- Genre: Talent show
- Presented by: Jason Gunn
- Starring: Ainslie Allen Michelle Ang Tianna Areaiiti Ronald Karaitiana Drew Neemia Holly Odgers Jamie Rolton Adrian Stevanon Michael Walmsley Danielle White
- Narrated by: Phil Darkins
- Composer: Terry Gray
- Country of origin: New Zealand
- Original language: English
- No. of seasons: 3
- No. of episodes: 45

Production
- Executive producers: Denis Spencer Erika Steen
- Producer: Beau Hancock
- Production locations: Avalon Studios, Lower Hutt (1997-1998) Various (1999)
- Running time: 48 minutes (1997-1998) 30 minutes (1999)
- Production companies: Denis Spencer Productions New Zealand on Air

Original release
- Network: TV2
- Release: 30 March 1997 – 18 September 1999

= McDonald's Young Entertainers =

New Zealand television series

McDonald's Young Entertainers is a New Zealand talent show that aired on TV2 at 6:30pm on Sundays. It was hosted by Jason Gunn, and endorsed by the McDonald's franchise. The show was inspired by The Mickey Mouse Club. Leigh Evans was a choreographer.

The series was broadcast from 30 March 1997 to 18 September 1999. Many episodes ended with a live cover of "Reach Out and Touch (Somebody's Hand)" by Diana Ross. The show aired with high ratings among young audiences, but was cancelled within two years in late 1999. Independent country artist Ainslie Allen appeared on the show.

== Super Troopers ==
The show featured Jason Gunn as the host and a group of talented young teenagers as a regular troupe of singers and dancers dubbed the Super Troopers. The young talents’ job was to make the three contestants that would appear on the show feel at ease while they were under tight scrutiny from the resident judges, including singer Tina Cross.

The Troopers and the contestants all had to be aged 18 or under in order to be eligible for the show. Jason and the Troopers would open and close each individual episodes with big production numbers, as well as performing cover of various songs during the show, individually or as a group.

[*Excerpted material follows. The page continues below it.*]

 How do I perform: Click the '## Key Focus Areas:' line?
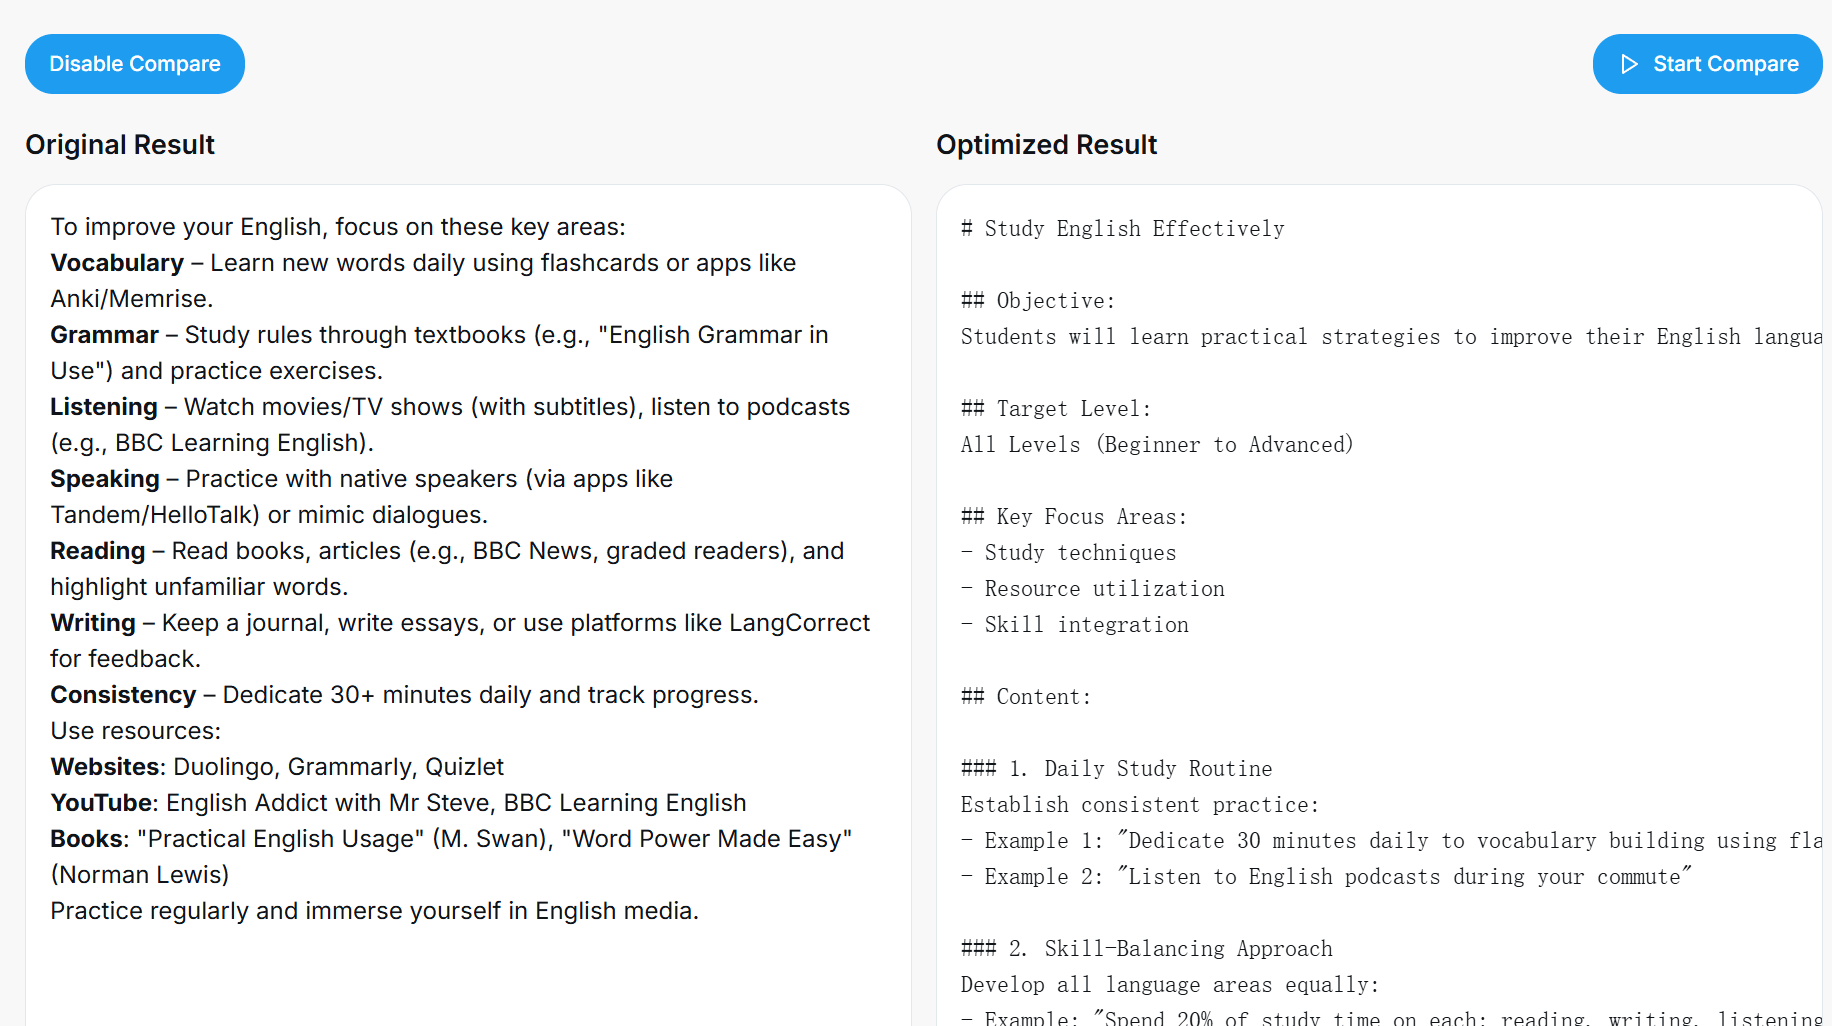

=== People from the Super Troopers ===
- Ainslie Allen
- Michelle Ang
- Tianna Areaiiti
- Ronald Karaitiana
- Drew Neemia
- Holly Odgers (née Walmsley)
- Jamie Rolton
- Adrian Stevanon
- Michael Walmsley
- Danielle White

== Featured performers ==
McMillan Bergman was a semi-finalist on the show at age twelve.

The show featured some participants who are now famous, including television personality Drew Neemia, cricketer Ronald Karaitiana, singer Hayley Westenra and actress Michelle Ang. and concert pianist John Chen.

The show has been an inspiration to New Zealand performers.